Ce que vous pouvez réellement surveiller
Les outils modernes de surveillance couvrent bien plus que le HTTP. Les neuf types de sondes que l'on retrouve sur le marché répondent chacun à une question légèrement différente.
- Les vérifications HTTP renvoient un code de statut et un temps de réponse pour n'importe quelle URL.
- Les vérifications Ping (ICMP) confirment qu'un hôte répond au niveau réseau.
- Les vérifications SSL indiquent combien de jours il reste sur votre certificat.
- Les vérifications DNS confirment que les enregistrements A, AAAA, MX, TXT ou NS résolvent toujours vers les valeurs attendues.
- Les vérifications de port TCP confirment qu'un service est en écoute sur un port donné, ou qu'un port qui devrait être fermé est soudainement ouvert.
- Les vérifications WHOIS surveillent la date d'expiration de l'enregistrement de votre nom de domaine.
- Les vérifications Blacklist indiquent si votre IP d'envoi se retrouve sur Spamhaus, SORBS ou des listes similaires.
- Les Heartbeat inversent la relation : votre tâche envoie un ping au moniteur, et vous êtes alerté lorsqu'elle s'arrête.
À quelle fréquence vérifier
La fréquence de vérification est un compromis entre précision et bruit.

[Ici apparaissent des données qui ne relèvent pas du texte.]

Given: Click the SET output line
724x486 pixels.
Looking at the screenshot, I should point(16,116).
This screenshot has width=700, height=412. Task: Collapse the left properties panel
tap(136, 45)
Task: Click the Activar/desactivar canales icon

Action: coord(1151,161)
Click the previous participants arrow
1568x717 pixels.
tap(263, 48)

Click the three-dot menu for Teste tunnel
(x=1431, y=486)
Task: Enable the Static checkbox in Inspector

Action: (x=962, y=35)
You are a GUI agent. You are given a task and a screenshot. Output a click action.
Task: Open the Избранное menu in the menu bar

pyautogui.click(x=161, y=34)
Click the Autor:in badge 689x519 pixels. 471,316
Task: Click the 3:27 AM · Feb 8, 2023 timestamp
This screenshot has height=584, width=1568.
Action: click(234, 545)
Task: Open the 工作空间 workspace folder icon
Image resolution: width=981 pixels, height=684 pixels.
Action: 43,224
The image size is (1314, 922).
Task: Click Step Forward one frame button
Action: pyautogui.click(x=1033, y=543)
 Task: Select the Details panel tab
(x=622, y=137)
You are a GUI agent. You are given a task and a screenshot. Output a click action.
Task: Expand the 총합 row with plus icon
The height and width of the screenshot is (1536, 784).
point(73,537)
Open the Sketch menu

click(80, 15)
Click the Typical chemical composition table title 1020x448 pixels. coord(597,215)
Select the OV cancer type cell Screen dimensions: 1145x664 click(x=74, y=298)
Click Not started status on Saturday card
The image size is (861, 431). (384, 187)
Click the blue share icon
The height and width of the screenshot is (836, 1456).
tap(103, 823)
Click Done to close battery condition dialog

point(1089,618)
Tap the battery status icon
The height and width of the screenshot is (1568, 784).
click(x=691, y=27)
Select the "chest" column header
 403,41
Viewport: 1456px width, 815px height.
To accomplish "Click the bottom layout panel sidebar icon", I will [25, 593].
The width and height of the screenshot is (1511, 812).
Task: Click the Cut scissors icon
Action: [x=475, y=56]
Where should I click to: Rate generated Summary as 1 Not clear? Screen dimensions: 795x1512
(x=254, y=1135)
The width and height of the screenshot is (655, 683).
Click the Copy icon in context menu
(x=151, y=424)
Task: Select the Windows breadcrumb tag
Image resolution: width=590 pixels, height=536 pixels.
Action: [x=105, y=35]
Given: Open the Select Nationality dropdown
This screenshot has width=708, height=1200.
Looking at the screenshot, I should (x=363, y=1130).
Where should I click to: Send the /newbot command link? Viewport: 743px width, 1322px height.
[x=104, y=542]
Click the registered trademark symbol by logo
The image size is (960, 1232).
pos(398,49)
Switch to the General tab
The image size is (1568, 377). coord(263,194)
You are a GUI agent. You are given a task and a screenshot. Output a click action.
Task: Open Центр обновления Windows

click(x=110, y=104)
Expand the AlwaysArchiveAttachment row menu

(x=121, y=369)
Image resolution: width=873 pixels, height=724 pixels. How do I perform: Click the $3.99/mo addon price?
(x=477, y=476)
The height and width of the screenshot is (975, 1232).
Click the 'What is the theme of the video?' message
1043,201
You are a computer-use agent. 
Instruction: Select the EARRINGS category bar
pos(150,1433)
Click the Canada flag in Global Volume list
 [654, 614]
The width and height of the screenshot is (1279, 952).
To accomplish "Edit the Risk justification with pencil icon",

Une cadence plus rapide détecte les pannes plus courtes mais génère plus de faux positifs liés à des micro-coupures réseau. Une cadence plus lente lisse le bruit mais passe à côté des courtes pannes qui comptent malgré tout dans votre budget d'erreur.
Une valeur par défaut pragmatique : 60 secondes pour HTTP et ping sur les services importants, 5 minutes pour les pages peu prioritaires, 15 minutes pour SSL, toutes les heures pour WHOIS. Ne descendez à 30 secondes que pour les services où une indisponibilité vous coûte mesurablement de l'argent à la minute. Aller en dessous de 30 secondes améliore rarement le résultat et engendre souvent une fatigue d'alerte.
Acheminer les alertes sans bruit
Une alerte que personne ne lit est pire que pas d'alerte du tout. Trois règles couvrent la majorité des équipes.
- Envoyez les alertes DOWN à un seul canal par défaut, idéalement celui que votre équipe consulte déjà (Slack, Discord, Telegram ou e-mail).
- Utilisez une règle de seuil d'au moins 3 échecs consécutifs avant de déclencher une astreinte. Une vérification manquée est du bruit. Trois d'affilée, c'est un signal.
- Acheminez les services critiques vers un outil d'astreinte (PagerDuty, Opsgenie) via un webhook signé. Acheminez tout le reste vers le chat. Acquittez les incidents pour stopper l'astreinte une fois qu'un humain est sur le coup.
Les erreurs qui tuent les programmes de surveillance
La première erreur est de ne surveiller que la page d'accueil. Une page d'accueil qui fonctionne ne vous dit presque rien sur le tunnel de paiement ou sur l'API à laquelle votre application mobile parle. Ajoutez des moniteurs HTTP spécifiques pour les URL qui comptent le plus pour le chiffre d'affaires ou pour votre charge de support.
La deuxième erreur est la diffusion silencieuse à tous les canaux. Chaque moniteur déclenche chaque canal, puis chaque membre de l'équipe coupe le son des plus bruyants, et l'incident réel finit par apparaître dans un canal muet. Définissez une route par défaut, acheminez les exceptions vers des personnes précises, et révisez vos règles chaque trimestre.
Une configuration de démarrage en 10 minutes
Si vous partez de zéro, la séquence pratique est courte. Créez un moniteur HTTP sur votre URL principale avec un intervalle de 60 secondes. Créez un moniteur SSL sur le même nom d'hôte avec une fenêtre d'avertissement de 30 jours. Créez une règle de notification qui achemine les alertes DOWN vers le chat de votre équipe. Ajoutez une page de statut si vous avez des utilisateurs externes qui se soucient de la disponibilité. Ajoutez des heartbeats pour les tâches cron qui gèrent votre facturation, vos rapports et vos sauvegardes. Vous êtes maintenant en avance sur l'opérateur médian.